WFCL is pleased to announce that, as all of the conditions of
the Offer have been satisfied or (where applicable) waived, the
Offer is today declared unconditional in all respects.
2. Level of acceptances
As at 5.00 p.m. on 1 April 2011 valid acceptances of the Offer
had been received in respect of a total of 24,187,814 Watford
Leisure Shares, representing approximately 55.11% of the issued
share capital of Watford Leisure.
These acceptances include acceptances in respect of 23,675,233
Watford Leisure Shares, representing approximately 53.95 per cent.
of Watford Leisure's issued ordinary share capital, which are the
subject of irrevocable undertakings to accept, or procure the
acceptance of, the Offer, as disclosed in the Announcement.
As described in the Offer Document, there are 202,840,000
Warrants outstanding and WFCL has agreed with the Warrantholders to
purchase all of the outstanding Warrants for the aggregate sum of
GBP1 in the case of each Warrantholder.
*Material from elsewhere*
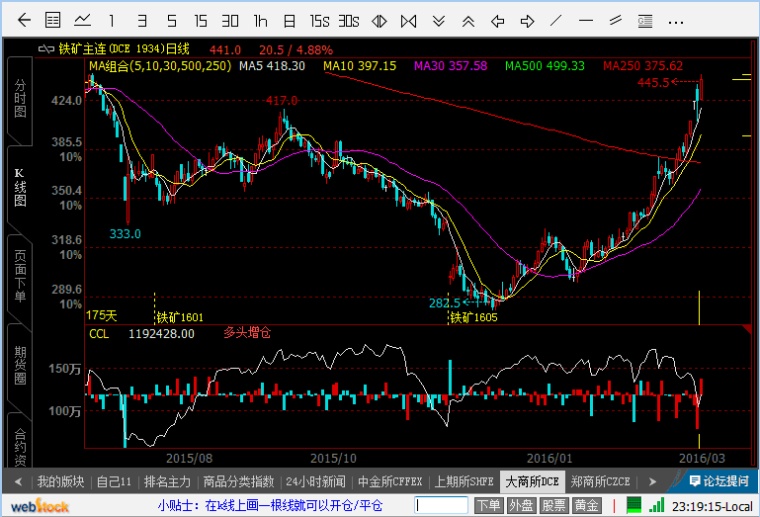Select the daily (日) K-line period

click(x=289, y=20)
As the Offer has been
declared wholly unconditional completion of the acquisition of the
Warrants by WFCL will now occur shortly.
3. Closing date of the Offer
The Offer will remain open for acceptance until further
notice.
4. Settlement of consideration
Settlement of the consideration to accepting Watford Leisure
Shareholders, or their designated agents, will be effected:
(a) in the case of acceptances received complete in all respects
on or before today's date, within 14 calendar days of today's date;
or
(b) in the case of acceptances received complete in all respects
after today's date, within 14 calendar days of the date of such
receipt,
in each such case as further described in the Offer
Document.
5. Compulsory acquisition, cancellation of AIM admission and
re-registration
If WFCL receives acceptances under the Offer in respect of,
and/or otherwise acquires, 90 per cent. or more in value of the
Watford Leisure Shares to which the Offer relates (and not less
than 90 per cent. of the voting rights carried by Watford Leisure
Shares), WFCL currently intends to exercise its rights pursuant to
the provisions of sections 979 to 982 (inclusive) of the Companies
Act 2006 to compulsorily acquire any remaining Watford Leisure
Shares to which the Offer relates on the same terms as the
Offer.
Furthermore, if WFCL receives sufficient acceptances from
Watford Leisure Shareholders, and/or otherwise acquires sufficient
Watford Leisure Shares, to take its shareholding to 75 per cent. or
more of the Watford Leisure Shares, WFCL intends to procure the
making of an application by Watford Leisure to the London Stock
Exchange for the cancellation of the admission of the Watford
Leisure Shares to trading on AIM. It is anticipated that, subject
to any applicable requirements of the London Stock Exchange, such
cancellation will take effect no earlier than 20 Business Days
after the date on which WFCL receives sufficient acceptances from
Watford Leisure Shareholders, and/or otherwise acquires sufficient
Watford Leisure Shares, to take its shareholding to over 75 per
cent.
It is further proposed that after the Watford Leisure Shares are
no longer admitted to trading on AIM, Watford Leisure will be
re-registered as a private limited company under the relevant
provisions of the Companies Act 2006.
Cancellation of the admission of Watford Leisure Shares to
trading on AIM and re-registration as a private limited company
will significantly reduce the liquidity and marketability of any
Watford Leisure Shares not assented to the Offer at that time and
the value of any such Watford Leisure Shares may be affected as a
consequence.
6. Acceptance of the Offer
Watford Leisure Shareholders who wish to accept the Offer and
who have not already done so should:
-- in respect of Watford Leisure Shares in certificated form,
complete, sign and return the Form of Acceptance, in accordance
with the instructions set out in the Offer Document and in the Form
of Acceptance, so as to be received by Capita Registrars (at The
Registry, 34 Beckenham Road, Beckenham, Kent, BR3 4TU) as soon as
possible; and
-- in respect of Watford Leisure Shares in uncertificated form
(that is, in CREST), accept electronically through CREST, in
accordance with the instructions set out in the Offer Document, so
that the TTE instruction settles as soon as possible. Watford
Leisure Shareholders holding Watford Leisure Shares as a CREST
sponsored member should refer to their CREST sponsor as only the
CREST sponsor will be able to send the necessary TTE instruction to
CREST.
7. Offer Document
Copies of the Offer Document are available from Capita
Registrars at The Registry, 34 Beckenham Road, Beckenham, Kent, BR3
4TU.
This announcement should be read in conjunction with the Offer
Document dated 25 March 2011. Terms defined in the Offer Document
shall have the same meanings in this announcement.
Enquiries:
Seymour Pierce Limited (Financial Adviser to WFCL)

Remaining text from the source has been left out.